KETENTUAN TUGAS —
Tuliskan kembali dengan persis bagian teks tentang sensor, seluruhnya dari "2.  Syarat sebuah" ke bawah sampai "non linear ?".

TEKS BACAAN —
2.  Syarat sebuah sensor adalah linearitas, sensitivitas dan  respon time
3.  Jenis sensor pada robotik adalah: internal sensor dan eksternal sensor
4.8 Latihan :
1.  Apa yang dimaksud dengan sensor, transduser dan alat ukur
2.  Jelaskan perbedaan ketiganya.
3.  Persyaratan umum sensor dan transduser adalah linearitas, sensitivitas dan tanggapan respon. Jelaskan maksud dari masing-masing syarat tersebut.
4.  Jelaskan perbedaan antara transduser aktif dan transduser pasif.
5.Jelaskan dengan gambar yang dimaksud dengan tanggapan linear dan non linear ?
6.  Adakah ketentuan lain yang harus diketahui dalam memilih sensor dan transduser
7.  Apa fungsi dan kegunaan external sensor pada sebuah robot ?

ENTRI TERSEDIA —
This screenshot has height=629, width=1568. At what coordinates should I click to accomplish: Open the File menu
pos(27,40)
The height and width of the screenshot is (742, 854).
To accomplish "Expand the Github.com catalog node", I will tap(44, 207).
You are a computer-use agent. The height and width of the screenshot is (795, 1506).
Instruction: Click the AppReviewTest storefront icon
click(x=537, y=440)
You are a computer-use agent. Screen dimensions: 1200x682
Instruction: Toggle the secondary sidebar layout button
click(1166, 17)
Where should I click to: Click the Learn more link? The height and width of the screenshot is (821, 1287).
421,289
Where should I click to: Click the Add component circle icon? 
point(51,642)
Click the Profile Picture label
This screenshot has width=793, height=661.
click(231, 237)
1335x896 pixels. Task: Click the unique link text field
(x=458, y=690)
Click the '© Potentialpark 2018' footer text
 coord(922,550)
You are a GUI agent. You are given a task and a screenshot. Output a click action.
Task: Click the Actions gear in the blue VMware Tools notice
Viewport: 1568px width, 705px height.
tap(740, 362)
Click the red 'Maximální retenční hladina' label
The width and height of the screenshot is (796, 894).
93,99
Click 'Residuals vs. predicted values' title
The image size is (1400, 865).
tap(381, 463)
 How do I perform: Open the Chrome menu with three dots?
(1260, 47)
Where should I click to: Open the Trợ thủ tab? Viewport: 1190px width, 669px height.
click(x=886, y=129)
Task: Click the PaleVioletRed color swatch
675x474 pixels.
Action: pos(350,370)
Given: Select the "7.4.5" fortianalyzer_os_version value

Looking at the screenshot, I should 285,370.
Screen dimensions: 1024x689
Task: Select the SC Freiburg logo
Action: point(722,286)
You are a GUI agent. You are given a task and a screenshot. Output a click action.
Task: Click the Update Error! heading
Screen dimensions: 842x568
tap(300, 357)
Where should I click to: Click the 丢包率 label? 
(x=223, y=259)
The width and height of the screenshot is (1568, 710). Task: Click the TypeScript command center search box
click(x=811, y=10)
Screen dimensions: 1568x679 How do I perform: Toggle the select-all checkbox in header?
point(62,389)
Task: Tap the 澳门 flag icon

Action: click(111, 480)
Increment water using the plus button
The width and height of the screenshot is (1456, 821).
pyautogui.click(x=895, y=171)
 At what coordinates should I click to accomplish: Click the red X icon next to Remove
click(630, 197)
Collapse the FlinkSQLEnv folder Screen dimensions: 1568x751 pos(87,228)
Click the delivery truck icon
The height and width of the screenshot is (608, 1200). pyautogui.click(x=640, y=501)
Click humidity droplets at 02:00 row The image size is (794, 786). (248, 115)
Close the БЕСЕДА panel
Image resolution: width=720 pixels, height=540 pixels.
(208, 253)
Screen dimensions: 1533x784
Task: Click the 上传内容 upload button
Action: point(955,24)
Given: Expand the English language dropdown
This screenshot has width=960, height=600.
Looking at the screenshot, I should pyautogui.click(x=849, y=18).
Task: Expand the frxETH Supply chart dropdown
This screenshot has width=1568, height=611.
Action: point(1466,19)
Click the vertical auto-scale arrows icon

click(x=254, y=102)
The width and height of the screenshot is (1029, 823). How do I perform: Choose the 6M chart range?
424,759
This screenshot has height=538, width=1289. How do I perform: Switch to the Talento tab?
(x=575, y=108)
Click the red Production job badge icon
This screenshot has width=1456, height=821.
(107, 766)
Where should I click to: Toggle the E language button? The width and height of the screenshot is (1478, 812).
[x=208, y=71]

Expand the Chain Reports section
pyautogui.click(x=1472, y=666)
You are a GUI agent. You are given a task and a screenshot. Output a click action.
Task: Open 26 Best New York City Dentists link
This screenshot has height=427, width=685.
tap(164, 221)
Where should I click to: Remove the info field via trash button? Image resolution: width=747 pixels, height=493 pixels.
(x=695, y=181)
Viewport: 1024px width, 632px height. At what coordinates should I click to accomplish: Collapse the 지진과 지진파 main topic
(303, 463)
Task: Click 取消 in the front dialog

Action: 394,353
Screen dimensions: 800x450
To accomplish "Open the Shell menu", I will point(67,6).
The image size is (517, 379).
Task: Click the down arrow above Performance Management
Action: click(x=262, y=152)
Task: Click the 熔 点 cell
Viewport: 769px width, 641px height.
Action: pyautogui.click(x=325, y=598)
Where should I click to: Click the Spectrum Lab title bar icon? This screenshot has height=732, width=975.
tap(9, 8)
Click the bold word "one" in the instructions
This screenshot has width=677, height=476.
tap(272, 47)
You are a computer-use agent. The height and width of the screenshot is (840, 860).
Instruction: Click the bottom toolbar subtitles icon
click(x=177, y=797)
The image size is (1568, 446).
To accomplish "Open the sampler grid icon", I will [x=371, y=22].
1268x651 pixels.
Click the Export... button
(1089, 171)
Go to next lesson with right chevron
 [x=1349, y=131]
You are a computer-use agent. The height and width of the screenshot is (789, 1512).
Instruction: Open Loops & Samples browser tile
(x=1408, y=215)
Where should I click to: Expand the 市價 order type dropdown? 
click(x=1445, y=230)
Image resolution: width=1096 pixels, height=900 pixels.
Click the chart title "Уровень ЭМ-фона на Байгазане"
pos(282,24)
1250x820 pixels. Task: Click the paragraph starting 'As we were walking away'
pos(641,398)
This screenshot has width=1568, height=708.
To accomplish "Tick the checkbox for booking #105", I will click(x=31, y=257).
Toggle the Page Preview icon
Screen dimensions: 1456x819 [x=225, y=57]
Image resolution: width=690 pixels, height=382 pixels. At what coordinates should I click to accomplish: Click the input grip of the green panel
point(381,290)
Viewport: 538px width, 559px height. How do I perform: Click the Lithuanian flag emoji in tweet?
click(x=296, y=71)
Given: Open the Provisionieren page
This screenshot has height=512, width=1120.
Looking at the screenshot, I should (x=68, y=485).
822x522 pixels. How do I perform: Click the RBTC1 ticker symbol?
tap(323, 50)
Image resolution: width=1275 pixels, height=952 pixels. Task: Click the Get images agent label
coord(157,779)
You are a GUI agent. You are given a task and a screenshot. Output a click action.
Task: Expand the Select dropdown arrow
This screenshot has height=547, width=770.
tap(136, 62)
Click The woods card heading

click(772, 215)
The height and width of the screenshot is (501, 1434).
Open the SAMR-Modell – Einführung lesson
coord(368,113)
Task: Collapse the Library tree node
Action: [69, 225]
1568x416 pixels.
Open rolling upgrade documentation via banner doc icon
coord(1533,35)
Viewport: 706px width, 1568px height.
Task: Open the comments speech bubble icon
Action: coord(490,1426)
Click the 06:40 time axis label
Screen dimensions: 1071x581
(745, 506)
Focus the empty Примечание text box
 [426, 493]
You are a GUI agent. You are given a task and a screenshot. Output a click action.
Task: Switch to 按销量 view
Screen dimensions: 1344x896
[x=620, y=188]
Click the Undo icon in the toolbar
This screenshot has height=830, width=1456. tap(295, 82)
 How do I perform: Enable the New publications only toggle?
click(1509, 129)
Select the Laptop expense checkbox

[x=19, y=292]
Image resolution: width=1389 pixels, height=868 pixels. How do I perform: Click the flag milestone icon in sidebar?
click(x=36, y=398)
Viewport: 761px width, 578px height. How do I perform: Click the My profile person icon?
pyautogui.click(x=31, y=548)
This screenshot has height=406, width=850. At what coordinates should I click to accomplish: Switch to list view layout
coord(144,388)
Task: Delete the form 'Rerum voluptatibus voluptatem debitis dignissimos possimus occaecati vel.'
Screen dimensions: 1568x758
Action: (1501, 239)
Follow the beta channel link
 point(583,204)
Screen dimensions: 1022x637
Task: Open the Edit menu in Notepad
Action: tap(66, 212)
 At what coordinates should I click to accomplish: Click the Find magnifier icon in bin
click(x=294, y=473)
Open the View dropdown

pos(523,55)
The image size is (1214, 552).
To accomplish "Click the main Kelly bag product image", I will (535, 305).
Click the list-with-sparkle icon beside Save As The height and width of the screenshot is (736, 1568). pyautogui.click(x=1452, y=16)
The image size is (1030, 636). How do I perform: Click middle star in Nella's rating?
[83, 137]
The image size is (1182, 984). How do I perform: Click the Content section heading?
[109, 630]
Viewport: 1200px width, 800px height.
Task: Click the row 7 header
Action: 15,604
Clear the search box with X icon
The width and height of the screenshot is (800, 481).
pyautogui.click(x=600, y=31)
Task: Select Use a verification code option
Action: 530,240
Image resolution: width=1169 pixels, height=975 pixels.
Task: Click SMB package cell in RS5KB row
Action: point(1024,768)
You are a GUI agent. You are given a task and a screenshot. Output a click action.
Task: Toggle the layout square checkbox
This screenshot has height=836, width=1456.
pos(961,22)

JAWABAN LENGKAP —
2.  Syarat sebuah sensor adalah linearitas, sensitivitas dan  respon time
3.  Jenis sensor pada robotik adalah: internal sensor dan eksternal sensor
4.8 Latihan :
1.  Apa yang dimaksud dengan sensor, transduser dan alat ukur
2.  Jelaskan perbedaan ketiganya.
3.  Persyaratan umum sensor dan transduser adalah linearitas, sensitivitas dan tanggapan respon. Jelaskan maksud dari masing-masing syarat tersebut.
4.  Jelaskan perbedaan antara transduser aktif dan transduser pasif.
5.Jelaskan dengan gambar yang dimaksud dengan tanggapan linear dan non linear ?